• _Exercise requirements_
Write out the material below word for word, from the line containing "Image resolution: width=1456" through the end of the material, both ends included. Leave the pictures out of your answer.
--------------------
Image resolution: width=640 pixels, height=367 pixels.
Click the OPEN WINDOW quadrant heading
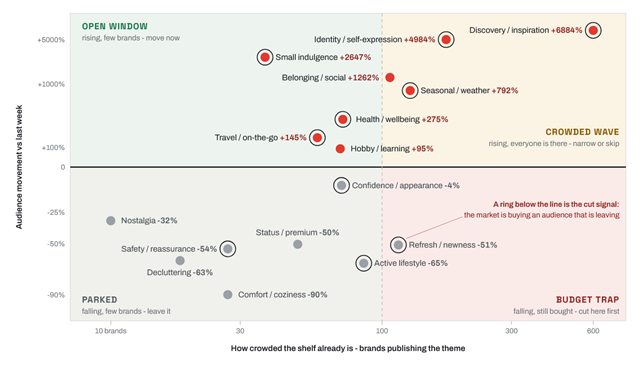pyautogui.click(x=115, y=27)
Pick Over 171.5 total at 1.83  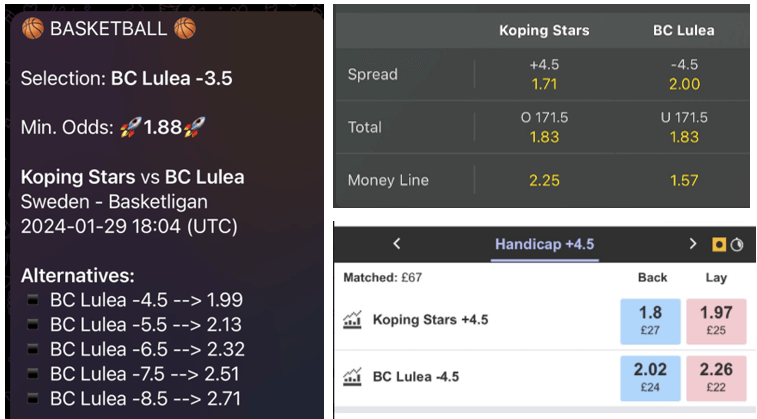(544, 127)
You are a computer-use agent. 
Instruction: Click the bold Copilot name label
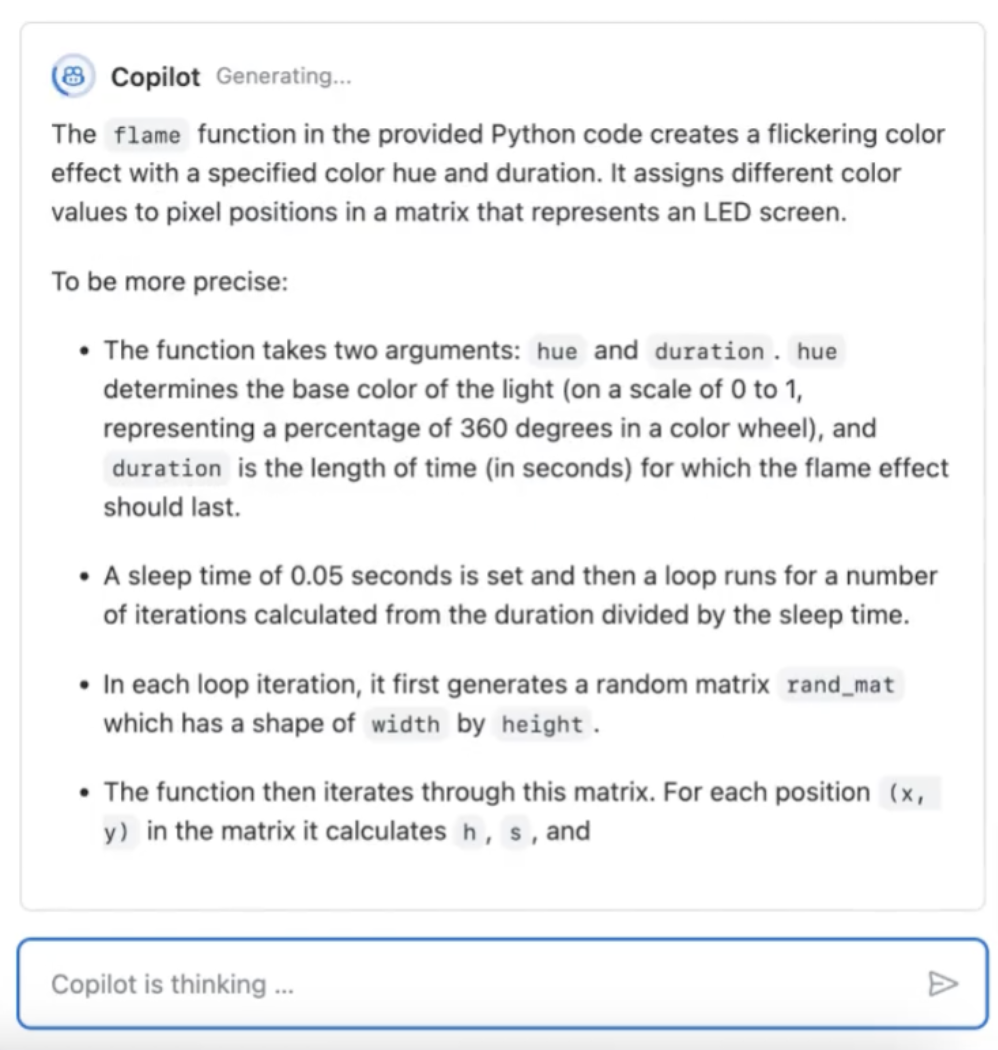[155, 77]
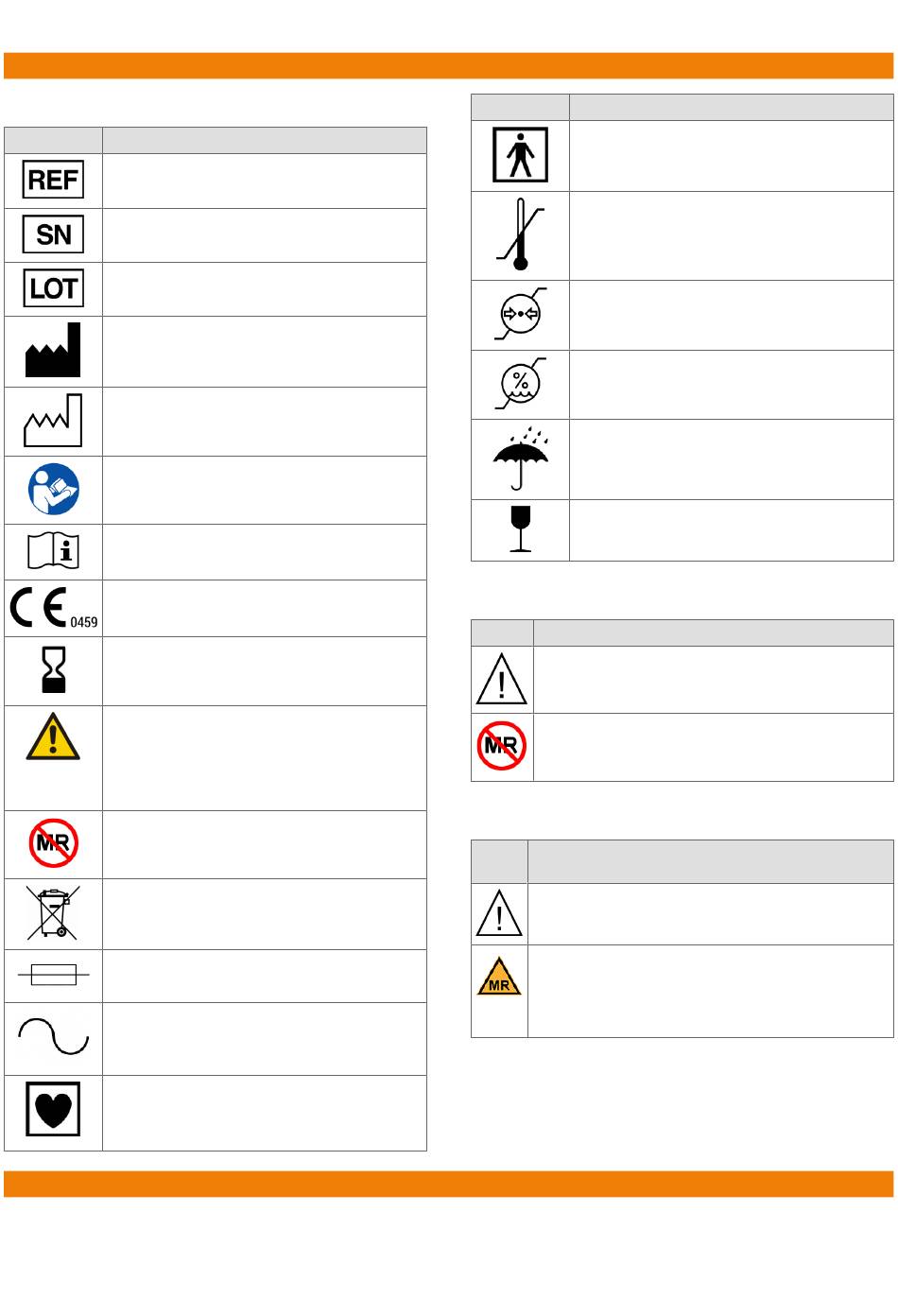Image resolution: width=898 pixels, height=1316 pixels.
Task: Click the LOT batch code symbol
Action: [x=53, y=288]
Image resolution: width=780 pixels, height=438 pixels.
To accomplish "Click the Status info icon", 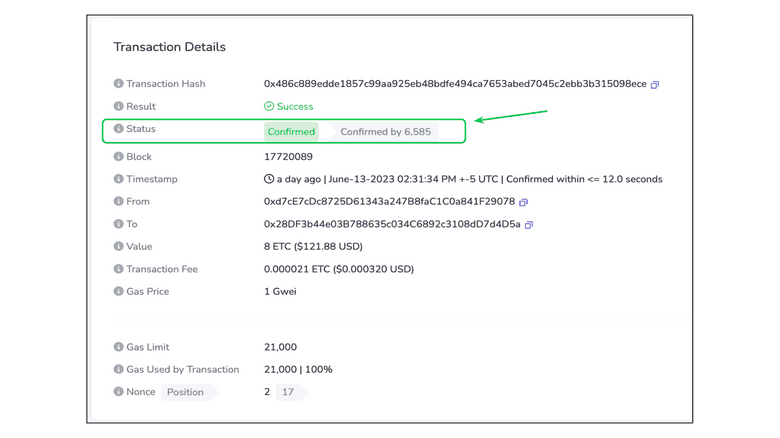I will pyautogui.click(x=118, y=129).
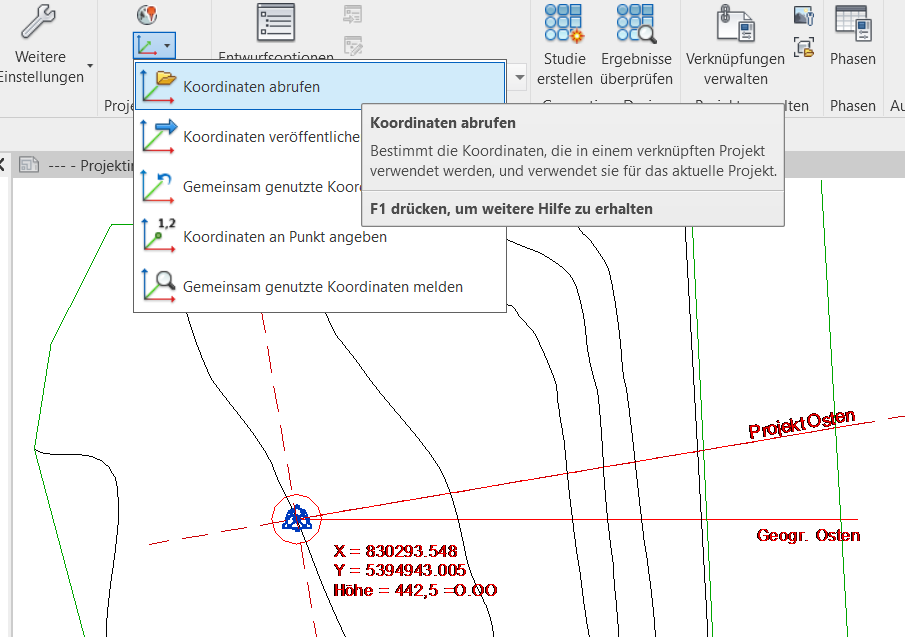Click the survey point symbol in drawing

(296, 518)
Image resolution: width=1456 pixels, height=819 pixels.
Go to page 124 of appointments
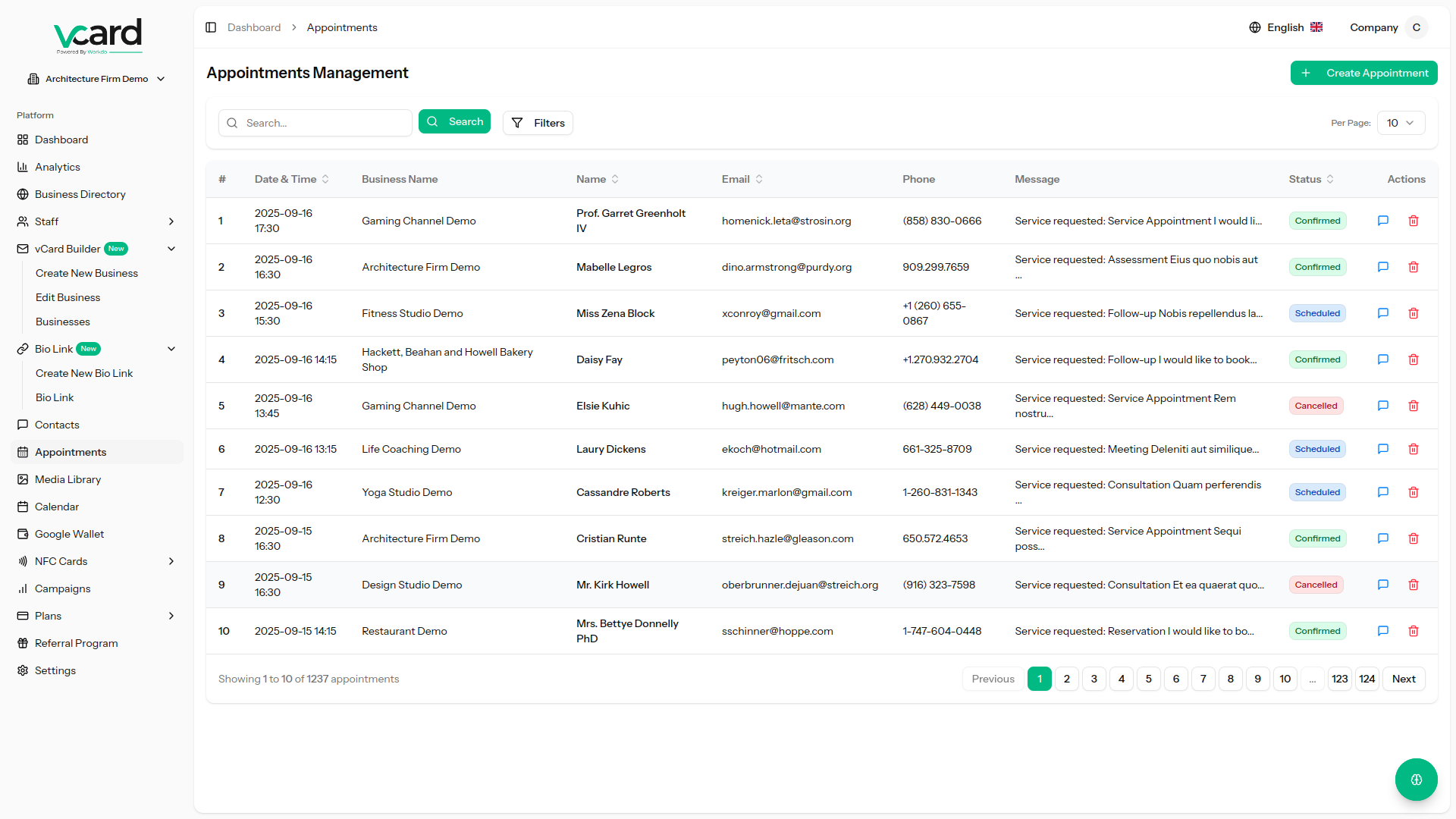(1367, 679)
--------------------
• _Answer to this problem_
Image resolution: width=1456 pixels, height=819 pixels.
Go to page 124 of appointments
(1367, 679)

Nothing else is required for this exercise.